What could have been one of the year's most heartfelt films unfortunately settles as a popcorn entertainer with technical brilliance, but ultimately offering little to no food for thought.
That said, it still justifies its ticket price with numerous strengths-well-fleshed-out characters brought to life by applause-worthy performances, a riveting score that elevates the film, and Hollywood-level art direction making full use of the Dharma budget. The brilliant use of colors adds a nostalgic - campy vibe. Flawless editing lets the scenes breathe, but also tightens the story's grip when the script demands. The fast pacing leaves no room for dullness throughout.
However, all these strengths are thrown out the window in the final act. While the film's technical brilliance kept me engaged in the theater, in retrospect I realised that it merely acted as a bandaid on a lackluster script.
The film suffers from repeated exposition, convenient plot devices, and a tonal conflict where forced comedic moments undermine the story's serious elements.
At one point in the third act, a character essentially declares, "I'm going to commit war crimes and look cool while doing so, and you won't question it." This sudden shift fails miserably.
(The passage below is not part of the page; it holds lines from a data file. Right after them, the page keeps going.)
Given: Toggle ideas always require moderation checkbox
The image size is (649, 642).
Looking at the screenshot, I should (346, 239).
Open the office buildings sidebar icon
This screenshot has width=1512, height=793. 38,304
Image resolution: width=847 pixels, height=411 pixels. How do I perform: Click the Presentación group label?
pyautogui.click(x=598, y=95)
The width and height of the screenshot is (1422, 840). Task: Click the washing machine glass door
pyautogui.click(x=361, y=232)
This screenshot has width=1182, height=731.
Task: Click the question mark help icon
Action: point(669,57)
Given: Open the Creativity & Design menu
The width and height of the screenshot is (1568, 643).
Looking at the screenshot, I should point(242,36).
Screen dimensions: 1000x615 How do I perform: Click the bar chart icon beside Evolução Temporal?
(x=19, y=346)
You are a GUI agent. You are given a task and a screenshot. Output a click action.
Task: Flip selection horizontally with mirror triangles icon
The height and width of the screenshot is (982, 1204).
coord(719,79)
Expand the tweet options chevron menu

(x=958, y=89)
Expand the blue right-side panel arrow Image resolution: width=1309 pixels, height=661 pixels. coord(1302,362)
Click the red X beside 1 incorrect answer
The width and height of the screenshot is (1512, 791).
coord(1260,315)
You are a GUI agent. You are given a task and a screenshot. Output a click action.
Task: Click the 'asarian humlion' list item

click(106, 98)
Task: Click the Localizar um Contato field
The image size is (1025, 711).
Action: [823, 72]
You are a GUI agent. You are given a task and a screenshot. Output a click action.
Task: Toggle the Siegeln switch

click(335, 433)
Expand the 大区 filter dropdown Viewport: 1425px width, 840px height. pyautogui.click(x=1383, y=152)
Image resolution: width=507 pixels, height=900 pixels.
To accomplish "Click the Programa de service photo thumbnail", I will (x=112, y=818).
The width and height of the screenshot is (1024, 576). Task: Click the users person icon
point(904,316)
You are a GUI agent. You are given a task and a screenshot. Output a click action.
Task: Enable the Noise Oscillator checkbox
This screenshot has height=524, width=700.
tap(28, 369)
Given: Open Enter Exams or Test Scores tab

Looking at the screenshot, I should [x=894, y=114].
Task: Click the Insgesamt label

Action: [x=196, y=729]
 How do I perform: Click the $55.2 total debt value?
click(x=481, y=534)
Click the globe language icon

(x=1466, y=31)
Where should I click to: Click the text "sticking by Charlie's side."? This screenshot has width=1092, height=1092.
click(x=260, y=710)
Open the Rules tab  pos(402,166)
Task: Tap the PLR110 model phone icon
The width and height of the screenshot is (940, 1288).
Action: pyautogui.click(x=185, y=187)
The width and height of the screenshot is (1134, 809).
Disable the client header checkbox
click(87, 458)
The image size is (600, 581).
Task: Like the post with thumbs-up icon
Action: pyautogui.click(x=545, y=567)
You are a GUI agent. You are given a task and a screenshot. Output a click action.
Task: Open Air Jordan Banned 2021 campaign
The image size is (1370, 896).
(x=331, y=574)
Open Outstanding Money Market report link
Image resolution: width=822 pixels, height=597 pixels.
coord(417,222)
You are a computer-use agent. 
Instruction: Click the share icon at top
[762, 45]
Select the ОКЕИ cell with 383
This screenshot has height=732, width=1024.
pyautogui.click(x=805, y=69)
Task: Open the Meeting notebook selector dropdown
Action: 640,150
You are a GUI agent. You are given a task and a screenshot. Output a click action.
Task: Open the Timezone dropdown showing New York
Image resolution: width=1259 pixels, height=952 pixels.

Characters break out of their established personalities, and the film loses all moral grounding, embracing and glorifying war and terrorism. The once-grounded brother-sister story becomes over-the-top and comical, with characters inexplicably mastering military weapons and vehicles with no prior experience. It really feels like it went big, for the sake of going big. You can count plot holes on both hands and still run out of fingers.
The first half is exceptional, with few sequences that rank among the best this year. But the jarring finale completely undermines the journey that led upto it.